Do you remember this song from Seals and Croft?
“See the curtains hanging in the window, in the evening on a Friday night; A little light shining through the window, lets me know everything is alright… Summer breeze, makes me feel fine, blowing through the jasmine in my mind; Summer breeze, makes me feel fine, blowing through the jasmine in my mind…
See the paper laying in the sidewalk, a little music from the house next door; So I walked on up to the doorstep, through the screen and across the floor…
Summer breeze, makes me feel fine, blowing through the jasmine in my mind; Summer breeze, makes me feel fine, blowing through the jasmine in my mind…
Sweet days of summer, the jasmine’s in bloom; July is dressed up and playing her tune; And I come home from a hard day’s work; And you’re waiting there, not a care in the world; See the smile waiting in the kitchen, food cooking and the plates for two; Feel the arms that reach out to hold me, in the evening when the day is through…
Summer breeze, makes me feel fine, blowing through the jasmine in my mind; Summer breeze, makes me feel fine, blowing through the jasmine in my mind…”
In John 3:8, Jesus says, “The wind blows where it wants to, and you hear its sound, but you don’t know where it comes from or where it’s going. That’s how it is with everyone who has been born from the Spirit.” Nicodemus had objected to Jesus’ teaching because he did not understand. Jesus shows him that he ought not to reject it on that account, for he constantly had a problem believing. Jesus’ words might appear incomprehensible, but His teaching was to be understood by its effects. As in this case of the wind, the effects were seen, the sound was heard, important changes were produced by it, trees and clouds were moved, yet the wind is not seen, nor do we know where it comes, nor by what laws it is governed. So it is with the operations of the Holy Spirit in the life of a person.

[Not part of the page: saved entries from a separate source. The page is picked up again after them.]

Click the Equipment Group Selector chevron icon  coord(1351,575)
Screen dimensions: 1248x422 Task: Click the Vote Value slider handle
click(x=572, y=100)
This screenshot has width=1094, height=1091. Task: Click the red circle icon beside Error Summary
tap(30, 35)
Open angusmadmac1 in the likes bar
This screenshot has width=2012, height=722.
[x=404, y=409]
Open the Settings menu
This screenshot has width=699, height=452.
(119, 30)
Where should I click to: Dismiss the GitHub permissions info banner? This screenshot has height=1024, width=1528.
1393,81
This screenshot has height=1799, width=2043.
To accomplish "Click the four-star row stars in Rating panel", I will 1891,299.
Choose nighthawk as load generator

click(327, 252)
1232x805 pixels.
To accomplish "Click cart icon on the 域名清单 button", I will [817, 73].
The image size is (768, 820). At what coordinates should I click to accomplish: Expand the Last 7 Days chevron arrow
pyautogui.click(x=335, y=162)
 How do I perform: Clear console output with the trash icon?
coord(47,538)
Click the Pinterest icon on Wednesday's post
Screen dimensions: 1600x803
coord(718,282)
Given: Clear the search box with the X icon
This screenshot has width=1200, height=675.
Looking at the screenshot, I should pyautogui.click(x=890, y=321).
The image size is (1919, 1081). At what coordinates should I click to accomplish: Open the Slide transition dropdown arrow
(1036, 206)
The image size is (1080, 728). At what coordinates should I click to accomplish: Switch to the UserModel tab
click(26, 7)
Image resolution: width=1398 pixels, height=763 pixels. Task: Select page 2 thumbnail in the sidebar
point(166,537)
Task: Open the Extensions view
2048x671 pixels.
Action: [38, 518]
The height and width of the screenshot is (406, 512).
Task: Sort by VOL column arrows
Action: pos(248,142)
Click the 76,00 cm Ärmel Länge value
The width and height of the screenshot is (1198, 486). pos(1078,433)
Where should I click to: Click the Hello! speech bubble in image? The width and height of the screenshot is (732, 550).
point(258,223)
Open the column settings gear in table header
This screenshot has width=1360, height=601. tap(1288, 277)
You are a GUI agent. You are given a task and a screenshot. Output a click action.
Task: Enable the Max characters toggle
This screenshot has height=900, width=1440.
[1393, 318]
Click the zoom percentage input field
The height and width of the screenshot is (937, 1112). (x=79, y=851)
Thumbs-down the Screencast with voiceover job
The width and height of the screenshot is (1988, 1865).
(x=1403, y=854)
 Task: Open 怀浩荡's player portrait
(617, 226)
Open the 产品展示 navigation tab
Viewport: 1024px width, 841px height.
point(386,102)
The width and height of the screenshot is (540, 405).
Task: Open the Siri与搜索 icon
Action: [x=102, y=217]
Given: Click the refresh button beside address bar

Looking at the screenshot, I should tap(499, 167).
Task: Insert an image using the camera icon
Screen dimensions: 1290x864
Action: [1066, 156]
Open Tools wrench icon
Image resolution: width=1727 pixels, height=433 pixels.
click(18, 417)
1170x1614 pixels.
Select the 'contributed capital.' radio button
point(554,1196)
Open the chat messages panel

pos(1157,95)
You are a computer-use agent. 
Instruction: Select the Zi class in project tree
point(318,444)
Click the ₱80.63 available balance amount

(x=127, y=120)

When the Holy Spirit comes, we see the changes produced. Men who are sinful become holy; the thoughtless become serious; the licentious become pure; the vicious, moral; the moral, religious; the prayerless, prayerful; the rebellious and obstinate, meek, mild, and gentle. When we see such changes, we ought no more to doubt that they are produced by God ‐ by the mighty Agent, than when we see the trees moved, or the waters of the ocean piled upon heaps, or feel the cooling effects of a summer’s breeze. In those cases we attribute it to the “wind,” even though we do not see it, and we do not understand how it operates.
Here are four things we learn from this passage:
1. That the proper evidence of conversion is the effect of change on the life.
2. That we must not search for the cause or manner of the change on the life.
3. That God has power over the most hardened sinner to change him, as He has power over the loftiest oak, to bring it down by a sweeping blast.
4. That there is a great variety of the modes of the operation of the Holy Spirit. As the “wind” sometimes sweeps with a tempest, and knocks everyone down all before it, and sometimes blows upon us in a mild evening zephyr, so it is with the operations of the Holy Spirit.
The sinner sometimes trembles and is prostrate before the truth, and sometimes is sweetly and gently drawn to the cross of Jesus Christ. The Holy Spirit’s invisible operations gives visible evidence of His power. The Holy Spirit works His own way beyond our comprehension just like we do not know the law of the wind.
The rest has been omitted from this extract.